Develop Code to Study the Higgs Boson and Win Cash Prizes.
Physicists at the Large Hadron Collider would like your help in studying the Higgs Boson. It' s true that they found the Higgs boson-which is responsible for giving all particles their mass-nearly two years ago, but its exact behavior is still mysterious. Now, the scientists are asking coders to develop algorithms that can reveal the Higgs' properties. The Higgs Boson Machine Learning Challenge will reward successful coders with up to $ 7,000 in actual money. But it' s hard to put a price on the chance to be involved in one of the biggest scientific discoveries of the decade. Interested? Here' s the situation. At the LHC, protons are smashed together at colossal energies, creating a chaotic shower of particles. Physicists have to hunt through the noisy mess of other particles to see the Higgs' weak decay signal. They already have code that can pull out the Higgs signal from this noise (in fact, researchers at the Higgs-hunting ATLAS experiment didn't actually see the enigmatic particle in their detector, simply its decay signal). But the scientists think the public might be able to help them get a sharper signal and figure out what the Higgs is really like.

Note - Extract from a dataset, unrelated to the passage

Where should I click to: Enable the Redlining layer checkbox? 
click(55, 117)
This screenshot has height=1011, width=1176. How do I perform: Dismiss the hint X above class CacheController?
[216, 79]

The contest started up about a week ago and already has nearly 200 participants. But the final prizes won't be awarded until September, so there's plenty of time for interested budding scientists to get involved.

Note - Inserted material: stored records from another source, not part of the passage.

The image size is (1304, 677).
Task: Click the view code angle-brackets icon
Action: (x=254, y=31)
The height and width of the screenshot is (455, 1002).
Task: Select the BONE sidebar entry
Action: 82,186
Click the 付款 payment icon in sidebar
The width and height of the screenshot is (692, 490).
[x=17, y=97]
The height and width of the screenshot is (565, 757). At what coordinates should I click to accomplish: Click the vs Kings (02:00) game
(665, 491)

(Score: 2) by visaris on Wednesday May 21 2014, @10:08PM
> "No knowledge of particle physics is required."
> Well, this should be entertaining.
This is actually fairly accurate in many cases of the application of machine learning. The whole idea is to get the machine to find the patterns between the inputs (the features) and the output (the classification: "tau tau decay of a Higgs boson" versus "background"). So real-valued inputs map to 0 or 1. One doesn't need to have intimate knowledge (though, that may help things, and does in practice) of physics. One just needs to be good at the abstract problem of mapping some set of reals -- likely some combination of a subset of the given features and of some function(s) of the given features) -- to the set {0,1}. The "magic" will be in the selection of these features (and functions of features) in combination with the back-end learning mechanism, such as a SVM, NN, ensemble, etc.